Help on this inequation

Jun 2010
44
5
\(\displaystyle \sqrt{-x-2}-\sqrt[3]{x+5}<3\) In this inequation what i'd usually do is bring -x-2 and x+5 to the "same root" that's 6. But i don't think i'm going anywhere because of that 3 on the right. What would you suggest me to do here?

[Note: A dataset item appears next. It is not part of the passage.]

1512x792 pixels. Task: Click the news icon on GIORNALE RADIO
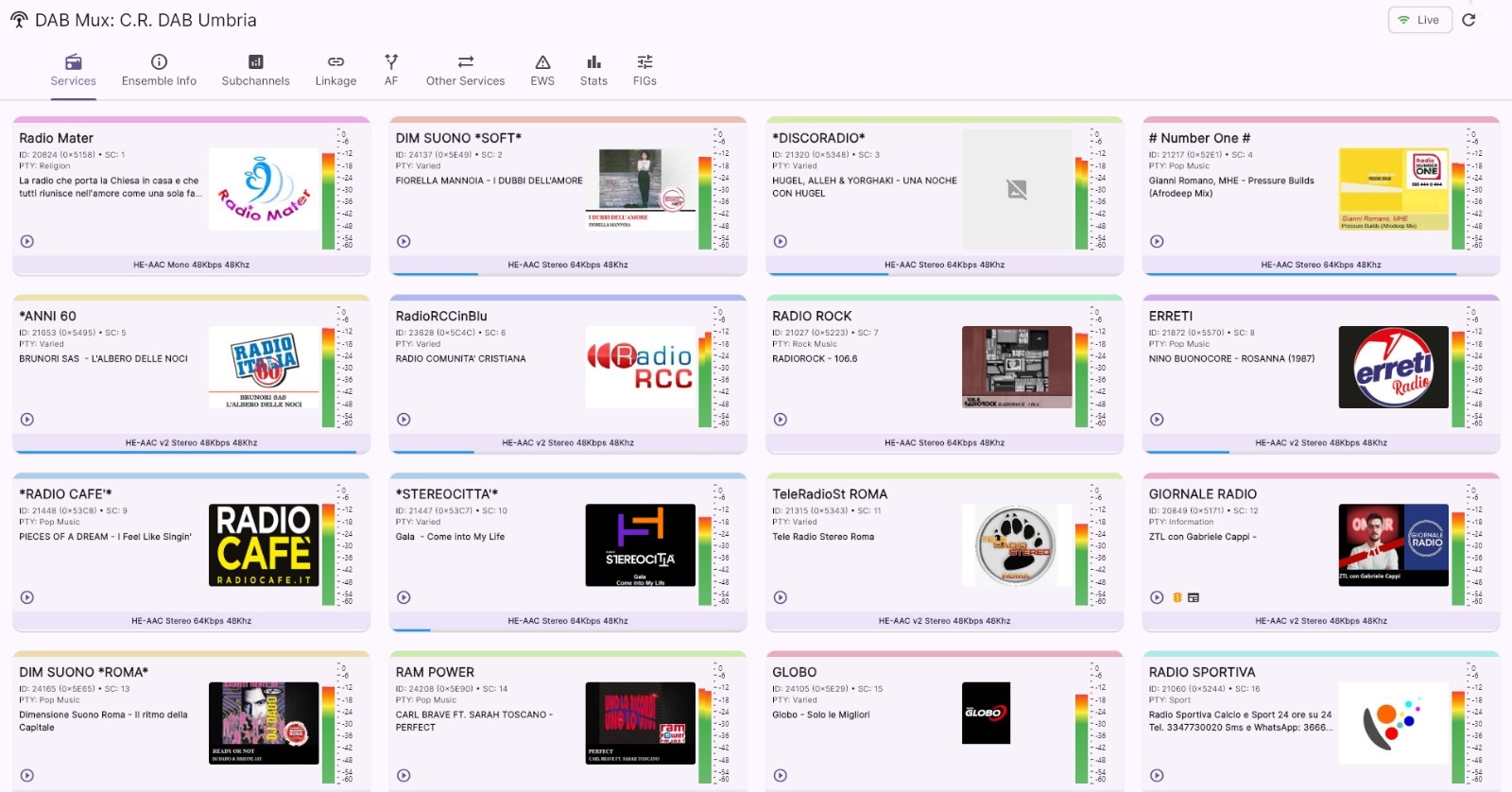click(x=1194, y=597)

the condition is \(\displaystyle x\in(-\infty,-2]\)
 

Prove It

MHF Helper
Aug 2008
12,897
5,001
Have you tried graphing the functions \(\displaystyle y = \sqrt{-x-2} - \sqrt[3]{x + 5}\) and \(\displaystyle y = 3\) and determining the \(\displaystyle x\) values for which this inequality holds true?
 
Jun 2010
44
5
i need to prepare for an exam, i don't think doing graphs will help me if i have to solve a similar inequation
 

HallsofIvy

MHF Helper
Apr 2005
20,249
7,909
Solve the equation \(\displaystyle \sqrt{-2-x}+ \sqrt[3]{x+ 5}= 3\). The points where those are equal or where the roots are not defined (x must be less than -2, of course) separate ">" from "<".
 

Prove It

MHF Helper
Aug 2008
12,897
5,001
i need to prepare for an exam, i don't think doing graphs will help me if i have to solve a similar inequation
On the contrary, you should NEVER try to solve any equations or inequations without picturing what you are actually dealing with (i.e. graphing). To gain a deep understanding of function analysis, you need to understand and be able to connect the numerical, graphical and algebraic representations of your function.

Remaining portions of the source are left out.